|Stout, William - PENNSYLVANIA STATE U.|
|Gbarek, William - PENNSYLVANIA STATE U.|
Submitted to: Vadose Zone Journal
Publication Type: Peer Reviewed Journal
Publication Acceptance Date: January 6, 2003
Publication Date: March 1, 2003
Citation: Shelton, D.R., Pachepsky, Y.A., Sadeghi, A.M., Stout, W.L., Karns, J.S., Gbarek, W.J. 2003. Release rates of manure-borne coliform bacteria from data on leaching through stony soil. Vadose Zone Journal. 2:34-39. Interpretive Summary: There is increasing concern regarding the potential for contamination of potable and recreational waters by manure-borne pathogens. For example, pathogenic E. coli in general, and enterohemorrhagic E. coli O157:H7 in particular, are serious health threats. Enterohemorrhagic E. coli O157:H7 causes bloody diarrhea and, if not treated promptly, can result in kidney failure and death. There are an estimated 73,000 cases of E. coli O157 infections per year in the U.S., of which approximately 11,000 are water-borne. Previous research indicates that dairy and beef cattle can harbor this organism without being affected and shed it in their feces. Since manures are frequently applied to soils or naturally deposited by grazing animals, there is concern that pathogenic E. coli can inadvertently contaminate water supplies via runoff or leaching. A study was conducted to mathematically model the release rates of fecal coliform bacteria (a surrogate for pathogenic E. coli) from cow manure and their ability to leach through highly fractured soils common to the Northeast U.S. Fecal coliform bacteria were readily released from fresh cow manure and quickly leached through three yards of subsoil. This findings indicate that manure-borne pathogens can potentially leach through these subsoils, however, the potential for contamination of ground water or surface water will also depend on many other factors including amount and timing of rainfall, distance to water reservoirs, and bacterial mortality rates.

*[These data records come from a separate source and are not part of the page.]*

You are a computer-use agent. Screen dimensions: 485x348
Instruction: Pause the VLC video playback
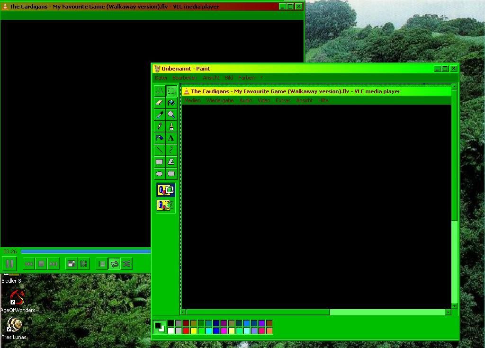[x=9, y=264]
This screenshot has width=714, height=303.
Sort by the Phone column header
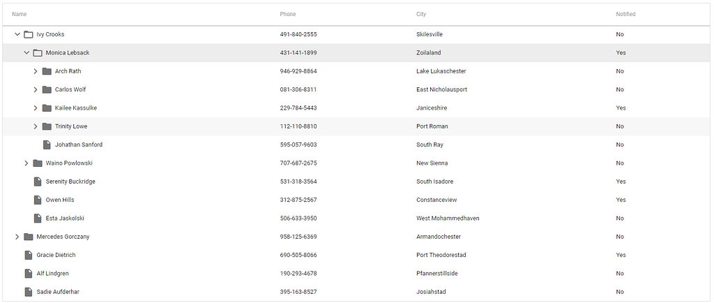pyautogui.click(x=288, y=14)
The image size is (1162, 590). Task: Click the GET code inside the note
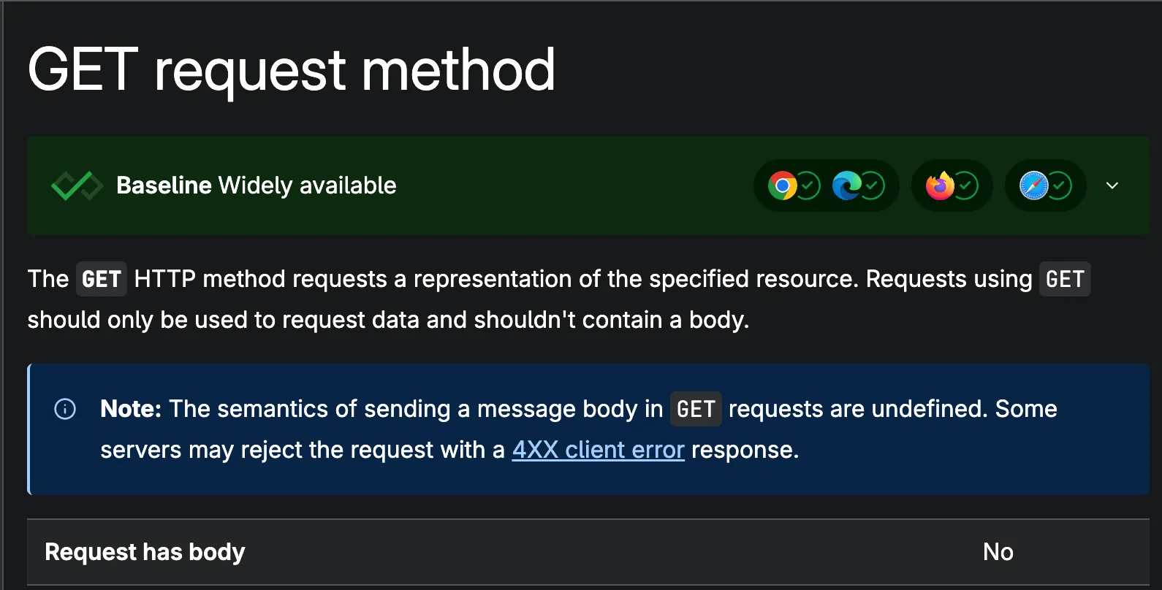point(696,409)
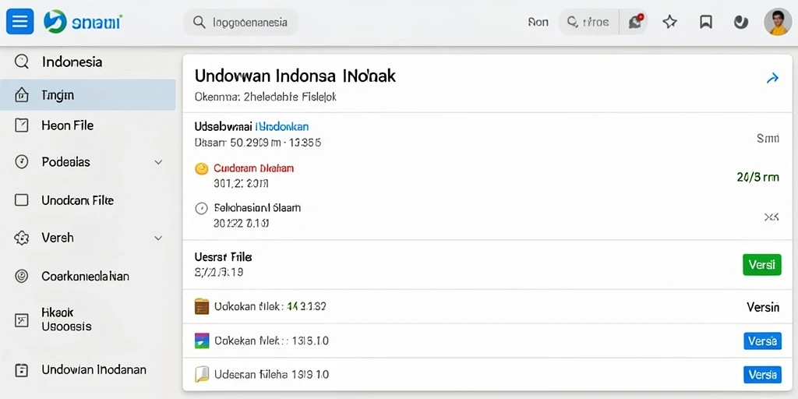Select the highlighted Tmgm sidebar item

click(87, 95)
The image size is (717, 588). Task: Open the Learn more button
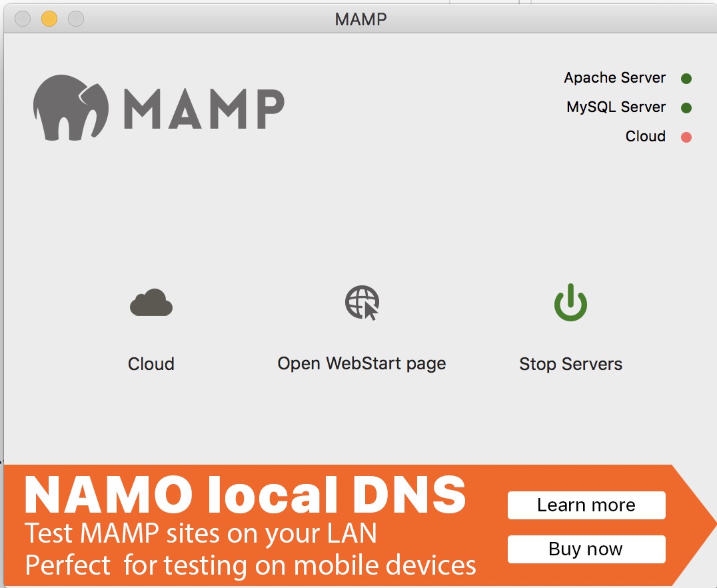(x=586, y=505)
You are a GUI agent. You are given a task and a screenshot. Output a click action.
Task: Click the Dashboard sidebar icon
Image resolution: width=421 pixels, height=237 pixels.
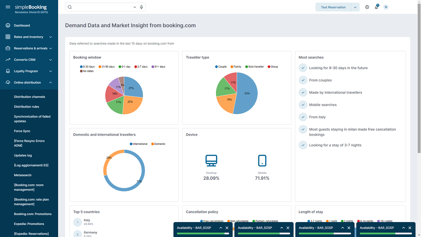tap(8, 26)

Technical Abstract: Manures are sources of several human pathogens that can potentially contribute to surface and ground water contamination. Microorganisms must first be released from the manure matrix before they can infiltrate into and leach through vadose zone. The objective of this study was to estimate rates of rainfall-induced release of fecal coliform (FC) from surface-applied bovine manure. Simulated rainfall of 7.1 cm h-1 was applied to the surface of 90 cm-long lysimeters filled with the undisturbed stony soil, and, when the steady-state was reached, clumps of manure were placed on the surface. Rainfall was continued for about 5 hours after application of manure, and 10-min leachate portions were analyzed for turbidity and FC. The convective-dispersive equation with linear adsorption/exclusion and the first-order removal/regrowth terms was used as a model of the coliform transport in soil. Asymptotic properties of the solution of this equation with the exponentially decreasing boundary concentration were used to infer the release rate constant from the FC breakthrough curves. A value of 0.0054"0.0015 min-1 was found for the FC release rate constant. The regression line of reduced coliform concentrations on reduced turbidity values was not significantly different from the 'one-to-one' line; R2 was 0.807. Assuming that turbidity can be used as a measure of concentration of manure particulates in leachates, we found that average values for the release rate constants were not significantly different for FC and manure particulates. The average velocity of bacteria and manure particulates transport was about seven times larger than the average pore velocity. The proposed technique of estimating FC and manure release rates shows promise to be used in further studies needed to elucidate and assess factors affecting release rate.